(Stored items)
***
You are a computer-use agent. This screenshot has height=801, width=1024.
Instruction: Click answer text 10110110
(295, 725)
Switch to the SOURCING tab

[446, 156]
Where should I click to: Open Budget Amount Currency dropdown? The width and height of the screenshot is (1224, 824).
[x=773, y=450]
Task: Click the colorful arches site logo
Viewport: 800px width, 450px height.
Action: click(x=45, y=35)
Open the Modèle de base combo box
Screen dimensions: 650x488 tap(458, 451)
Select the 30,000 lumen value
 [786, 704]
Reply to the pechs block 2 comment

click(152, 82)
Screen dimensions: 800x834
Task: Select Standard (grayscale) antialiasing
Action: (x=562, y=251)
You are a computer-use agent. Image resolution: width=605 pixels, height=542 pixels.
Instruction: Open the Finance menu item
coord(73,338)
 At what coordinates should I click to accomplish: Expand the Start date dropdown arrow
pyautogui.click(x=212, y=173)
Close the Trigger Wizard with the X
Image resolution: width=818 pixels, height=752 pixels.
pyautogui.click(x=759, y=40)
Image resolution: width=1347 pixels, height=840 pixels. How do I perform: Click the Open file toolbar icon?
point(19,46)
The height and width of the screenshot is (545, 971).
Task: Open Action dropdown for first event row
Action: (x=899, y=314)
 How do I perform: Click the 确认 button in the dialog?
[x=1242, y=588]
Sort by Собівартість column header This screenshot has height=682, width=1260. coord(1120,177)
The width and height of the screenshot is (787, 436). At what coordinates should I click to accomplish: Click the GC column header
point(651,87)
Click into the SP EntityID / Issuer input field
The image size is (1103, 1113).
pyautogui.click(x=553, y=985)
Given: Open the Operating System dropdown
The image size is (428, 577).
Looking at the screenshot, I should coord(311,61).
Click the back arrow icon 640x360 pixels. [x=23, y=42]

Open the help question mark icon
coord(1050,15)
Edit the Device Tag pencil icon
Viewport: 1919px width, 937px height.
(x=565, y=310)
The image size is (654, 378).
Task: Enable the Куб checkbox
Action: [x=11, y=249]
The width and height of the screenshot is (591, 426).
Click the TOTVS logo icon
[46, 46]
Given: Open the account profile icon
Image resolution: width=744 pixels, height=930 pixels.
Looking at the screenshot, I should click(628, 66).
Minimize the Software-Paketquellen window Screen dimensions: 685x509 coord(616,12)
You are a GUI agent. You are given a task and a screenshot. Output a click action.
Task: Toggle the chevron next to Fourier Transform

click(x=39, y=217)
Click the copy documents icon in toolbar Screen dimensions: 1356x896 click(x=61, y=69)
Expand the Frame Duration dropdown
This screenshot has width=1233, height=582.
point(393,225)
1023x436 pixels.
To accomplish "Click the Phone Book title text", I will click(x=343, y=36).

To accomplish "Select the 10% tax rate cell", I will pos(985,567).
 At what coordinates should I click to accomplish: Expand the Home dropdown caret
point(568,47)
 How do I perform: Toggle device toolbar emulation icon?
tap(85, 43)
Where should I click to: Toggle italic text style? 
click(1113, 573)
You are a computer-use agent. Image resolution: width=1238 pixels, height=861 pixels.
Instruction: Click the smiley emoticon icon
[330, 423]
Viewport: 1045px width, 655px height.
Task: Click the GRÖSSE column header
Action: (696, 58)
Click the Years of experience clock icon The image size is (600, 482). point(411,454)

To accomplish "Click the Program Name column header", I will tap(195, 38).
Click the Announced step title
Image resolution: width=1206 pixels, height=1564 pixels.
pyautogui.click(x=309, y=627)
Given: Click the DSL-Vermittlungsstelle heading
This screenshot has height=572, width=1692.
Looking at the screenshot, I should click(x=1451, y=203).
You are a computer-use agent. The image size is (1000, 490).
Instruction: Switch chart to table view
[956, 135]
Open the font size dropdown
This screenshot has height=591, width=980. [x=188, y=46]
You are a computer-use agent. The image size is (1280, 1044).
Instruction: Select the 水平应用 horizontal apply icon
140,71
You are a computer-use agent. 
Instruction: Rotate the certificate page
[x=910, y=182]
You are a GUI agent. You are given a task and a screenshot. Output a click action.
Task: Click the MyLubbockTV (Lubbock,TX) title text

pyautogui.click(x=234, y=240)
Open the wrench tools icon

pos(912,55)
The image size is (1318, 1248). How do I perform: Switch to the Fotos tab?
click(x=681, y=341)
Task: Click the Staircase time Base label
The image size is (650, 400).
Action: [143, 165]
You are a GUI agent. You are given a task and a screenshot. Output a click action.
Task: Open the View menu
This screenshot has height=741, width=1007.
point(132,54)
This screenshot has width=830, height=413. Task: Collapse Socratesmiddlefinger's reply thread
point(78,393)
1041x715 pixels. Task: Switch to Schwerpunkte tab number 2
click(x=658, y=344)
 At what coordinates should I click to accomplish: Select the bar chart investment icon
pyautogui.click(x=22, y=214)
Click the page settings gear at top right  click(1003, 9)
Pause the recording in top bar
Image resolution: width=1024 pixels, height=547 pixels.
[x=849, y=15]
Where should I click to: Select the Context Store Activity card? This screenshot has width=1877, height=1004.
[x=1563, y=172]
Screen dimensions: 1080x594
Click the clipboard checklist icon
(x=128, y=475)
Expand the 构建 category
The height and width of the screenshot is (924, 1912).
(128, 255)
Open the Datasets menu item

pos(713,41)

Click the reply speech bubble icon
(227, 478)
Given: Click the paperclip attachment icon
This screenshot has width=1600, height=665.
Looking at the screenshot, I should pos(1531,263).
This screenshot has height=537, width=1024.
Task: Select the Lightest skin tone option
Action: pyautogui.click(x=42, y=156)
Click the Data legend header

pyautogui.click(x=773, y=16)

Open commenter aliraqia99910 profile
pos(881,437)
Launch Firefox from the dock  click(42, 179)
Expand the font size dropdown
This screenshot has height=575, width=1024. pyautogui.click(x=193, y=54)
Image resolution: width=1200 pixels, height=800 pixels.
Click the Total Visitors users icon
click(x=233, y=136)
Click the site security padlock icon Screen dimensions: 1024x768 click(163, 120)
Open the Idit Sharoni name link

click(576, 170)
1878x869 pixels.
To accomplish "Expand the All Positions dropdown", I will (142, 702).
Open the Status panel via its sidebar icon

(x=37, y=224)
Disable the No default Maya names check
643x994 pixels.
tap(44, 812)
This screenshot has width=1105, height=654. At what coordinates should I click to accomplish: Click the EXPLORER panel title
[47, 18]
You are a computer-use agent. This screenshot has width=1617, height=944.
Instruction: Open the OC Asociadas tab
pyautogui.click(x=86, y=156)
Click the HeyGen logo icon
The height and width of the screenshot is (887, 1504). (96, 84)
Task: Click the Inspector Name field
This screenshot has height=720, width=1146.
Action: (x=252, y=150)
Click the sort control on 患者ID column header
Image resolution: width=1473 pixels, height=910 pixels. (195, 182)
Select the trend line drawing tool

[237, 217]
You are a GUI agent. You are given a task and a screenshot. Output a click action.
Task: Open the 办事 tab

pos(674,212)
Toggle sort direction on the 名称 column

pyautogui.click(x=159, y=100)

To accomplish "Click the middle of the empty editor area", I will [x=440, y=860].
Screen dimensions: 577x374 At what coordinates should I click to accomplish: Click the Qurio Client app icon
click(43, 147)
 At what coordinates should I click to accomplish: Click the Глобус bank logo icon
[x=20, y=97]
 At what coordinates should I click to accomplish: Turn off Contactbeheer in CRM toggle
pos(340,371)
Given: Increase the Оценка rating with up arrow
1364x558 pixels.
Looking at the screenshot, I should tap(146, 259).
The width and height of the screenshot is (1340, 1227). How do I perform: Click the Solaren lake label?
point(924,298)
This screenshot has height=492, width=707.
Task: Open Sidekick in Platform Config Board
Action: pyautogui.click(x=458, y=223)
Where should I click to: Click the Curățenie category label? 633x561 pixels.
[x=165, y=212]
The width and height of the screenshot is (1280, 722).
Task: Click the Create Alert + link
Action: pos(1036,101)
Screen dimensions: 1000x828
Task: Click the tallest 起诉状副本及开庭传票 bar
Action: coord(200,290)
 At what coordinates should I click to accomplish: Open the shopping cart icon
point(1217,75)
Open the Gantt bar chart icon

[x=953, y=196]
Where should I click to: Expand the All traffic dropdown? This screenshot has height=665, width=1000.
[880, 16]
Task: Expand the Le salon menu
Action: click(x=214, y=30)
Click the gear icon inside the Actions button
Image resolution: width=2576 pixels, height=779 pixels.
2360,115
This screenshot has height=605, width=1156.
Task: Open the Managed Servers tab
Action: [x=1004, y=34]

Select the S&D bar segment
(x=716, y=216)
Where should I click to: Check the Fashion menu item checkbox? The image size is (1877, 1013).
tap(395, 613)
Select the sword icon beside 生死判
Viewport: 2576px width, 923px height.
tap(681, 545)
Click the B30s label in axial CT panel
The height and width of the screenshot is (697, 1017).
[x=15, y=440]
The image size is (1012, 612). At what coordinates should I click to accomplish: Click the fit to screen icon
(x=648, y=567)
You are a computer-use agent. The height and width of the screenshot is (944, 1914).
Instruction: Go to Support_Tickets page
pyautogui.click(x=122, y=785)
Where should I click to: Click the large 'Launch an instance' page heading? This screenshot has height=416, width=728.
***
◆ **Assigned task**: Locate the lines above that contain "Launch" and copy them.

◆ **Exercise solution**:
Launch Firefox from the dock  click(42, 179)
Where should I click to: Click the large 'Launch an instance' page heading? This screenshot has height=416, width=728.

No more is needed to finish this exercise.